In Iraq, the Sunni-Shia civil violence does not rise to a genocide. Although there has been an effort to "cleanse" neighborhoods, the effort does not amount to a deliberate pursuit of the partial or whole extermination of a people.
Ideally, the United Nations Security Council should be able to rely upon contributions from member states to intervene to thwart genocide. Yet, bureaucratic inertia, emphasis on differences in national interests, and even bias inhibit the effective functioning of that important international organ. The General Assembly is in even worse shape.
In the end, if one argues, as is stated in the subject heading of this post, "I really don't care about Darfur," and also expresses opposition to any kind of intervention to thwart genocide, then one's view translates into "I don't care about the Jewish people in Nazi Germany" or "I don't care about the Cambodians at the hands of the Khmer Rouge," etc. That's a severe position to take.

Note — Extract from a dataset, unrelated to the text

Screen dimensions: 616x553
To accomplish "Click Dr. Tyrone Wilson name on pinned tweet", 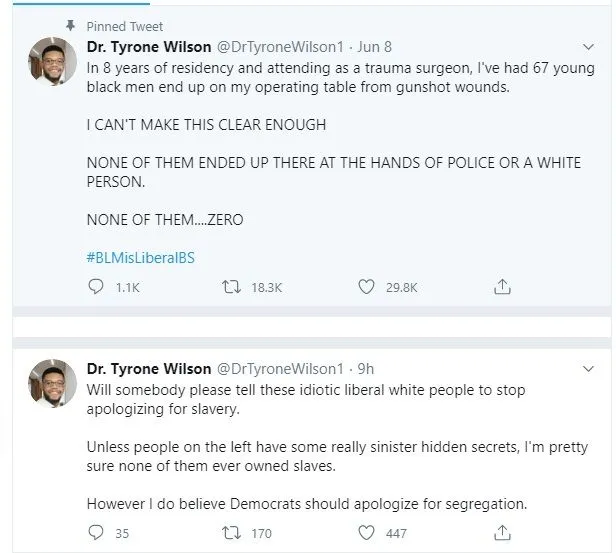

Would those taking such positions really have been willing to allow Hitler a free hand to carry out his Final Solution?
Quite frankly, I highly doubt it. For all the arguments made against intervention in cases of genocide, I find it difficult to believe that more than a handful of people, if they had the authority to make a difference, would remain unyielding in the face of imminent deliberate efforts by an armed group or revolutionary movement to initiate a widespread bloodbath aimed at trying to exterminate a people.
Indeed, even as he opposed additional assistance to Cambodia in 1975, U.S. Senator Jacob Javits finally cast the tie-breaking vote in the Senate Foreign Relations Committee in favor of a compromise solution (which failed later on in the whole Congress). In stepping away from his formerly-held position for a complete cut-off in assistance, Javits explained, "I don't want to be the one who gave Cambodia the last push to a bloodbath." In my opinion, even those who are now stridently arguing against intervention to stop genocide would likely make the same choice, if they were confronted with having to make a decision in similar circumstances.
Of course, human nature being what it is and humanity's tendency to forget the past, perhaps I am overly optimistic in expecting that people will truly remember genocide's horrors and retain the determination to oppose it. If so, genocide will more than likely resurface again in the future. For now, though, I'll hold to my more optimistic position that enough people will care enough to reduce future prospects of genocide.